Autoantibodies Anonymous Save

At first, it seemed similar to many other such sessions – a circle of folding chairs, a group of colleagues whose visages exuded understanding and acceptance – but this was special. I started the meeting…. “Hi, my name is Artie,”

“Hi Artie” came the reply from the group, synchronous and warm.

“It has been 1 year since I last ordered a myositis panel!” I announced, nervously. But the loud applause and earnest congratulations were quite encouraging. After all, it is not easy being an autoantibody nihilist these days. While most will admit that the use of autoantibody testing has gotten out of hand in rheumatology, the pressure to “… just check another antibody panel” is intense. Pressure comes both from patients as well as colleagues. The response of my peers assured me I had made a good choice.
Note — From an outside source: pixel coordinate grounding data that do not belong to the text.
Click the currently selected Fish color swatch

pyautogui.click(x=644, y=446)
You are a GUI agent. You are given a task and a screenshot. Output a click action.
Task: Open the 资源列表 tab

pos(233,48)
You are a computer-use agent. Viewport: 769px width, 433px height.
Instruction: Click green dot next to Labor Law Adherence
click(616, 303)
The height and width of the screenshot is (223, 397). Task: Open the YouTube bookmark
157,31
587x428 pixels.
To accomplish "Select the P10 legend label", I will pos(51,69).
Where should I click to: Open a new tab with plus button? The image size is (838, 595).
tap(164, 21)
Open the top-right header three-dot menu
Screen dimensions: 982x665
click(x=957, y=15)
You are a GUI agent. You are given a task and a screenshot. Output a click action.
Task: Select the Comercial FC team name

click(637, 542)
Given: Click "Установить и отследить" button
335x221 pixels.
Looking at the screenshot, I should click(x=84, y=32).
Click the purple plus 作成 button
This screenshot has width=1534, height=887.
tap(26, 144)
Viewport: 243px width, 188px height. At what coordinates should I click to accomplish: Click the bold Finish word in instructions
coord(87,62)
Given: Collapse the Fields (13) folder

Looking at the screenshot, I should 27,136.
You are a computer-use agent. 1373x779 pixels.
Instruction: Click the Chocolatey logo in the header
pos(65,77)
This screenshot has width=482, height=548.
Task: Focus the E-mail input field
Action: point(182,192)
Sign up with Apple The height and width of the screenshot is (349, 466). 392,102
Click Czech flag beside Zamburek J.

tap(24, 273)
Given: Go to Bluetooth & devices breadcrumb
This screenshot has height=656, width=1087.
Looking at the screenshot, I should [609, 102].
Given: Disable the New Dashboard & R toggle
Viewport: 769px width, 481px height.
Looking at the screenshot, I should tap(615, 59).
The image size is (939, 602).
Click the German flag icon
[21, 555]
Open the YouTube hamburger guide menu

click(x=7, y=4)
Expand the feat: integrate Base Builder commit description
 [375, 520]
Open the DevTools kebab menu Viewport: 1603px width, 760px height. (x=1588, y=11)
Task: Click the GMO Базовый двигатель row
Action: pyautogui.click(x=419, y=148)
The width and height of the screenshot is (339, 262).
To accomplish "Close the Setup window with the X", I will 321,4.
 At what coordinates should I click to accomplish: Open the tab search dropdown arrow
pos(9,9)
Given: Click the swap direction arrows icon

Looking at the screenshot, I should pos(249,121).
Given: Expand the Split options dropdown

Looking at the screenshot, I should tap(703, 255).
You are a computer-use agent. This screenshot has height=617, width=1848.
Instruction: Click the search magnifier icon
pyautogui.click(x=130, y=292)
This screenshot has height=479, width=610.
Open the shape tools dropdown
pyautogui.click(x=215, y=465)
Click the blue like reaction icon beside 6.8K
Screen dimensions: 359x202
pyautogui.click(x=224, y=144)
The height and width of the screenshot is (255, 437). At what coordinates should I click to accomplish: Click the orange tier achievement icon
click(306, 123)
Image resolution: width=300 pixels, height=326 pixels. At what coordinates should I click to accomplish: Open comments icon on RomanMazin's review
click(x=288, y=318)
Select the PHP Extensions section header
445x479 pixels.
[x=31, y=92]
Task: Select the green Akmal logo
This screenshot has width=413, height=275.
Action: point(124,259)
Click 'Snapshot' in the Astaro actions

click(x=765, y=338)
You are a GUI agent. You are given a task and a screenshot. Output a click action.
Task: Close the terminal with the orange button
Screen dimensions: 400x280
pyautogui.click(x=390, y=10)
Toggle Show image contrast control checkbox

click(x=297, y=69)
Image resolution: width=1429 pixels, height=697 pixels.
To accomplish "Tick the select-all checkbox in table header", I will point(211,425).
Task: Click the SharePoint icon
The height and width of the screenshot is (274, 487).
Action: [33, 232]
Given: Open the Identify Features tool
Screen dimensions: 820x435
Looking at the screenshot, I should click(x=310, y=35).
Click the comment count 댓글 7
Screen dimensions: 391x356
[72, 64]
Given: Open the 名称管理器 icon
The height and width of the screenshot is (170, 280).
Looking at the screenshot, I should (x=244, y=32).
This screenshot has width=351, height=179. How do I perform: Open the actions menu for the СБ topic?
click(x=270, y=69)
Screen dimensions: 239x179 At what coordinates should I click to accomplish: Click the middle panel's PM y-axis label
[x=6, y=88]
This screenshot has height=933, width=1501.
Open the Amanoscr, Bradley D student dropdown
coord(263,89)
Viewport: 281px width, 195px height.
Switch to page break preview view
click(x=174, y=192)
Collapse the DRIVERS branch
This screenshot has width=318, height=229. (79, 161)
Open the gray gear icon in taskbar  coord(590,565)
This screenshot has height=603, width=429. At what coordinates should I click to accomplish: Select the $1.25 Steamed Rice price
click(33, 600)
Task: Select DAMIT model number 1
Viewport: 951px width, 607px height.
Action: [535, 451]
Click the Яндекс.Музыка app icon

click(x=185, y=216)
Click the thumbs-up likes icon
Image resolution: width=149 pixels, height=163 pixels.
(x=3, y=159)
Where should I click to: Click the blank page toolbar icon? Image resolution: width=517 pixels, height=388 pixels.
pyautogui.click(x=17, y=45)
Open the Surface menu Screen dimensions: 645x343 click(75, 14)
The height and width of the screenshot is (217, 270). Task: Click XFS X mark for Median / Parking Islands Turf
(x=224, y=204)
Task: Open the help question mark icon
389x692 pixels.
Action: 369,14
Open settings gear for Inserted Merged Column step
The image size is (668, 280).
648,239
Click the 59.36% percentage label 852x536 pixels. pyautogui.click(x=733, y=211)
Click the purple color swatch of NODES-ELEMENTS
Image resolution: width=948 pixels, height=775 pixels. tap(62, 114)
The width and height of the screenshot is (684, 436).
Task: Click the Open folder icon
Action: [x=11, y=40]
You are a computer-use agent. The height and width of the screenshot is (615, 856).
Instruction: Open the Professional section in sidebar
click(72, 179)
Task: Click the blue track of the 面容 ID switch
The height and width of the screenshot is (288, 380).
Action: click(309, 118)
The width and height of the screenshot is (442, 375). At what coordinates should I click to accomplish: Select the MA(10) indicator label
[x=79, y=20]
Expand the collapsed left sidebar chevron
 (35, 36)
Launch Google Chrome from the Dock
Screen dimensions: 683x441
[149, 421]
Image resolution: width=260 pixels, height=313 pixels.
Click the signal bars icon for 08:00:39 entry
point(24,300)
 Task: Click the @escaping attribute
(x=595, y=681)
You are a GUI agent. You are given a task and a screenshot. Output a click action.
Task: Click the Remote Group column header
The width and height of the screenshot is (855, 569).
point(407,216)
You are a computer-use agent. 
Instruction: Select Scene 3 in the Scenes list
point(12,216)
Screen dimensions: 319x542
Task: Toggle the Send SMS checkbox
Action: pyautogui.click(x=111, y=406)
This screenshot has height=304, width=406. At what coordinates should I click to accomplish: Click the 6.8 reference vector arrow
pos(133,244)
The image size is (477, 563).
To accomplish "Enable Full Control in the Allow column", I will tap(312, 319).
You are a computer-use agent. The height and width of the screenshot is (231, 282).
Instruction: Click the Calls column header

I track my disillusionment with testing back to residency days. In the spirited competition between Internal Medicine and Surgery, it was natural to create nicknames. Among other monikers, our surgical colleagues derisively called internists “hummers”. I asked a surgical resident friend what that meant…  she said, “you internists order all these fancy tests… then when you get the results, you go ‘hmmmmm’…. but you don’t do anything!”. Ouch! If that is true, then rheumatologists may be the biggest hummers of all!

It is a challenge to be against autoantibodies, as they have such a storied place in rheumatology. The discovery of the antinuclear antibody (ANA) helped change SLE from a mysterious condition best diagnosed at autopsy, to a systemic autoimmune disease for we have learned a tremendous amount. The discovery of Rheumatoid Factor (RF) helped spur research and developments in Rheumatoid Arthritis (RA). Autoantibodies can help define disease activity and severity and domain involvement in a number of diverse rheumatologic conditions: some are even etiologically relevant.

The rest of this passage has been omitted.